The first was Saturday's "100 Years of Film Music", with Lord (Richard) Attenborough as MC and the (under-rehearsed) BBC Concert Orchestra under Carl Davis, playing music by Davis himself, Korngold, Steiner, Herrmann, Jarre, Walton, Arnold, Chaplin, John Williams and George Fenton, who took over the baton for his own pieces. Though the concert, supported by a generously illustrated programme booklet, played to a packed house, it ended up doing film music no good.

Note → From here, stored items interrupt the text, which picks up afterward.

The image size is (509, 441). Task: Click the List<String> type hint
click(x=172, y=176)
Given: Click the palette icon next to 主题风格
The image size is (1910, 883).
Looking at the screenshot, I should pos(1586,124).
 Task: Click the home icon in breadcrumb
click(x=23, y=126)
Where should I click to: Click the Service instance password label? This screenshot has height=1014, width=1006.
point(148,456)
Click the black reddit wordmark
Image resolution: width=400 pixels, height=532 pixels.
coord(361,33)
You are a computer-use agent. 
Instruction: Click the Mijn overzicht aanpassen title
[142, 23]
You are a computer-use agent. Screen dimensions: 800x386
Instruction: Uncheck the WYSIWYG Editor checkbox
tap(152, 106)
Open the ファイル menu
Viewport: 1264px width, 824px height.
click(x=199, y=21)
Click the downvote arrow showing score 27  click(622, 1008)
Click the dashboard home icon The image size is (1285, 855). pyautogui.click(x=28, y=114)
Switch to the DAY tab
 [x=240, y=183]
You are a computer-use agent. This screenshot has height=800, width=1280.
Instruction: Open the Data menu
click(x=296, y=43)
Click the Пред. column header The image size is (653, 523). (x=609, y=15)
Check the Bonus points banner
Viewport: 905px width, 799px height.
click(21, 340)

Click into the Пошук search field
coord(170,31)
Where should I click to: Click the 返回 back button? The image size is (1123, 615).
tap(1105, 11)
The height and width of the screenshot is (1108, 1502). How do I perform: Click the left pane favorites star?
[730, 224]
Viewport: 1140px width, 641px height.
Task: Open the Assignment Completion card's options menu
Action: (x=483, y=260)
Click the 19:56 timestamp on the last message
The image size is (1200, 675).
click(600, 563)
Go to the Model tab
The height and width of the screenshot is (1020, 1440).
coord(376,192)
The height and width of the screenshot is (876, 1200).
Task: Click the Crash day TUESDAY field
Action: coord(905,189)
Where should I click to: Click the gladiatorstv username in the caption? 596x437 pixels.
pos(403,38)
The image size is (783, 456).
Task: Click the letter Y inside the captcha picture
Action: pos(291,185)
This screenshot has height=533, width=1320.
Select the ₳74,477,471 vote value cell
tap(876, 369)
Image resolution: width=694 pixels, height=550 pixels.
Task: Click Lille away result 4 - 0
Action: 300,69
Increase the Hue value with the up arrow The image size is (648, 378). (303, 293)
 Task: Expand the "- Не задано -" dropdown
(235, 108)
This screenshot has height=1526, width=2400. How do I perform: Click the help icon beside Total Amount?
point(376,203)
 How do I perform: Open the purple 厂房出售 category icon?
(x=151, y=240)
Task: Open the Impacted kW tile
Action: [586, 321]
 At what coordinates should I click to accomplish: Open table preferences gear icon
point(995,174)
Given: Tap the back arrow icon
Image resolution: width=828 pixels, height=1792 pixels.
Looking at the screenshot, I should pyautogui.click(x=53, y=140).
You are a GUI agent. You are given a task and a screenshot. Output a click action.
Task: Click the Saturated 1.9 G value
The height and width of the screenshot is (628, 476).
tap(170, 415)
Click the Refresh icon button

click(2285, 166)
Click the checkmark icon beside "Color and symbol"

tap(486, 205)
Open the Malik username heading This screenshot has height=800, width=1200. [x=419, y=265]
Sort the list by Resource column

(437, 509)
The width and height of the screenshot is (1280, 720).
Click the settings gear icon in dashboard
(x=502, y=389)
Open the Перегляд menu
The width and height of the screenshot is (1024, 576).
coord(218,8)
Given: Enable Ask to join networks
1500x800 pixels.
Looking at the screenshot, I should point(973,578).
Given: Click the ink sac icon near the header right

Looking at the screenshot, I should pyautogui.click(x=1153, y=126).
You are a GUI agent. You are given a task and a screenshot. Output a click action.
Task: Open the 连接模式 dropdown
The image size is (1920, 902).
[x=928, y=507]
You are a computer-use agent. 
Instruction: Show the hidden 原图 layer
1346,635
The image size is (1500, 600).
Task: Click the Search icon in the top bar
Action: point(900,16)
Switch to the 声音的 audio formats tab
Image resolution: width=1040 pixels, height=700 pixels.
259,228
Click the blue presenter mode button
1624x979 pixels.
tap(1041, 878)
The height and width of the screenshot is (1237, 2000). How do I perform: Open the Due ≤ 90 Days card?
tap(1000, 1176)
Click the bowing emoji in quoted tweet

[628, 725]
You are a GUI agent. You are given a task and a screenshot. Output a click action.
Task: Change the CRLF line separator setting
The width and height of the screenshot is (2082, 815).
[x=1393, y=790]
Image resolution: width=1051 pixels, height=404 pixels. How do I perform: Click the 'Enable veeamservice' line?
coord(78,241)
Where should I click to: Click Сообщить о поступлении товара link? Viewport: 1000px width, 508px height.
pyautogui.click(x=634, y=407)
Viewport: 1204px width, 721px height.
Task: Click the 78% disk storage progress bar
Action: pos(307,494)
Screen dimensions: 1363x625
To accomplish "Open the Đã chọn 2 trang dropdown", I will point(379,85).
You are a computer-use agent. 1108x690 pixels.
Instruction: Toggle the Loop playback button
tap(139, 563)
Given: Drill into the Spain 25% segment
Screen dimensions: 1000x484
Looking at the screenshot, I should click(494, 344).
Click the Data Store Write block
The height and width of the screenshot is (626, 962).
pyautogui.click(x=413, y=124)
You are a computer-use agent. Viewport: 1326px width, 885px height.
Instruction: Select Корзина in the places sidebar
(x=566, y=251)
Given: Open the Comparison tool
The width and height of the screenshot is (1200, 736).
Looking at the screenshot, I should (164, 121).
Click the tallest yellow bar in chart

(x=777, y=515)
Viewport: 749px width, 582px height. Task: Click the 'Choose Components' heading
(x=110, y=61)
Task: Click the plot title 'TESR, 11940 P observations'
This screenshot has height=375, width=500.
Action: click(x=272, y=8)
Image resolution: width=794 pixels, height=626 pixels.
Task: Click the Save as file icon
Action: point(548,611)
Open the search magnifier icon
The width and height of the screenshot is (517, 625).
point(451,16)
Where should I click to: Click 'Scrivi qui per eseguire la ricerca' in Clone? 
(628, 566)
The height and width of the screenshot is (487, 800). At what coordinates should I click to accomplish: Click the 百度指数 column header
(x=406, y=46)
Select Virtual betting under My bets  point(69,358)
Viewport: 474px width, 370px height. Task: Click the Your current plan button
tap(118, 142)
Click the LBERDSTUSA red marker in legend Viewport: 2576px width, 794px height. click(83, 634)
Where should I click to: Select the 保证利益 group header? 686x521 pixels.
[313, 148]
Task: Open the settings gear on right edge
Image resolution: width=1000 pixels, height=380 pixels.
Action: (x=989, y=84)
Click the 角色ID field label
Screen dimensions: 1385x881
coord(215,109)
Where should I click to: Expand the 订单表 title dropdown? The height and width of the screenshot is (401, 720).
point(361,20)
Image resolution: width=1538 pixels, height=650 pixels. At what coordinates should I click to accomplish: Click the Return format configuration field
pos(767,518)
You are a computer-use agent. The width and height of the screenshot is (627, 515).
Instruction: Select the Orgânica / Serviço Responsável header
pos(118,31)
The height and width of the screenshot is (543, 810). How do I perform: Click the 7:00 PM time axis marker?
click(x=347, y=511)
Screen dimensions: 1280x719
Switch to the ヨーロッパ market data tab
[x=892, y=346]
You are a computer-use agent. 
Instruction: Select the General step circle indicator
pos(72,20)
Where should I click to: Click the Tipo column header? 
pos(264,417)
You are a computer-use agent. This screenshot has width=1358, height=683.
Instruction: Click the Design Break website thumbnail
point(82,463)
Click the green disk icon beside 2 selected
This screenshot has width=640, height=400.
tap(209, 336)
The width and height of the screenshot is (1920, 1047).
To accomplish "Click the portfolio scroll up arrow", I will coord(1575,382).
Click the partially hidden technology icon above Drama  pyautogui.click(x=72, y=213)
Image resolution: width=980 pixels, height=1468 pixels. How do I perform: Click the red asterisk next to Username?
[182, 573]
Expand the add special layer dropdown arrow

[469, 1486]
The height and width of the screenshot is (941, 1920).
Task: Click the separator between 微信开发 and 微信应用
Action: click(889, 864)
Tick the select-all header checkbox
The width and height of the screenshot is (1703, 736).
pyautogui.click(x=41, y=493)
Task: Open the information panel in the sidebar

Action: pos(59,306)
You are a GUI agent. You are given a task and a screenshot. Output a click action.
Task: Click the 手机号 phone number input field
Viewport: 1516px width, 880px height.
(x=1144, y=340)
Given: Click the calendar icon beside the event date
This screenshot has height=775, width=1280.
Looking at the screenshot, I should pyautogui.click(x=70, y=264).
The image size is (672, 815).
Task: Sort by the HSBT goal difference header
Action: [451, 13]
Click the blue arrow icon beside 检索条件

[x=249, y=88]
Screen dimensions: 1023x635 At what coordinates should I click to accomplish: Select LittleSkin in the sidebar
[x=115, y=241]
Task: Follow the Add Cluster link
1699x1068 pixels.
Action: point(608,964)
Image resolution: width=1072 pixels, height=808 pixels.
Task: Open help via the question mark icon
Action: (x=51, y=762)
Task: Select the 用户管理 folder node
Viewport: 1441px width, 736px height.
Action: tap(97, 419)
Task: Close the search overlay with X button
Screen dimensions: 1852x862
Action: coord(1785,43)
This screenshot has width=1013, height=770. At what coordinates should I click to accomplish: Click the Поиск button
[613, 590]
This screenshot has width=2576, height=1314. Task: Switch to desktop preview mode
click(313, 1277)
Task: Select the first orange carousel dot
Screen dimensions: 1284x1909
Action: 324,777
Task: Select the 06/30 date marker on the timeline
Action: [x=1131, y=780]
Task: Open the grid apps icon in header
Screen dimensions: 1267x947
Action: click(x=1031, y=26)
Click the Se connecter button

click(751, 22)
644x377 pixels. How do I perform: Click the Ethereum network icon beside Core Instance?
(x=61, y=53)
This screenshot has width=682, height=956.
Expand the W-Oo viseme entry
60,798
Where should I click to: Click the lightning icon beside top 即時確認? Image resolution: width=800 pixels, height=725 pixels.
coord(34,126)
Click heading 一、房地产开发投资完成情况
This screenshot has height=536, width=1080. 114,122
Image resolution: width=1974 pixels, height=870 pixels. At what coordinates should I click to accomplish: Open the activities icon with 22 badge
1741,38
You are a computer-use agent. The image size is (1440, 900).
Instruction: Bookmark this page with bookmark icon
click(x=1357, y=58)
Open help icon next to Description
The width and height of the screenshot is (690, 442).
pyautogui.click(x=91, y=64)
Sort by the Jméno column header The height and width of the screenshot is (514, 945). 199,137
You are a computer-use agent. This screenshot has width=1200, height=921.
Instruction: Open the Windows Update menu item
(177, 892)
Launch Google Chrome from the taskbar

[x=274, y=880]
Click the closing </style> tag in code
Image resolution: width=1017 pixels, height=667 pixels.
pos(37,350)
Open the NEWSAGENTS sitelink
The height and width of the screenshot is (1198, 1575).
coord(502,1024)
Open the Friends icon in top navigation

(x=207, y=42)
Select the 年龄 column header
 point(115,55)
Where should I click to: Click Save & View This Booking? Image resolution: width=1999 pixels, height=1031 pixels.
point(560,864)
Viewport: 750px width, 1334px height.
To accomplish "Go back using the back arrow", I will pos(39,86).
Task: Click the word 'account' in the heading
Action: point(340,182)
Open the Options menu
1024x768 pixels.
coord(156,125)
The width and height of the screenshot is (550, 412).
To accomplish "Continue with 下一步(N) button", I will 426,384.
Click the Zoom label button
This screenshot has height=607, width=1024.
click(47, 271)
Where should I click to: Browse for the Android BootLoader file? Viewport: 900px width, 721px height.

To begin with, Attenborough's introductions were as stiff as a headmaster's end-of-term speech. Written English and spoken English are not the same (you can write "a sentiment which with I concur" but you say "I agree"). Did no one think to pass his text through the BBC copy-editors?

Then the music was presented in little gobbets that precluded any genuine sense of atmosphere, making each item a picture postcard - those stabbing string chords from Psycho aren't supposed to generate laughing recognition. And too much of the material was saccharine: only Korngold's overture to The Sea Hawk and George Fenton's excerpts from Cry Freedom really convinced, the Korngold because of its sheer quality (right from those thrilling opening fanfares) and the Fenton because its blend of African rhythm and European melody didn't aspire to symphonic stature - it simply came at you direct.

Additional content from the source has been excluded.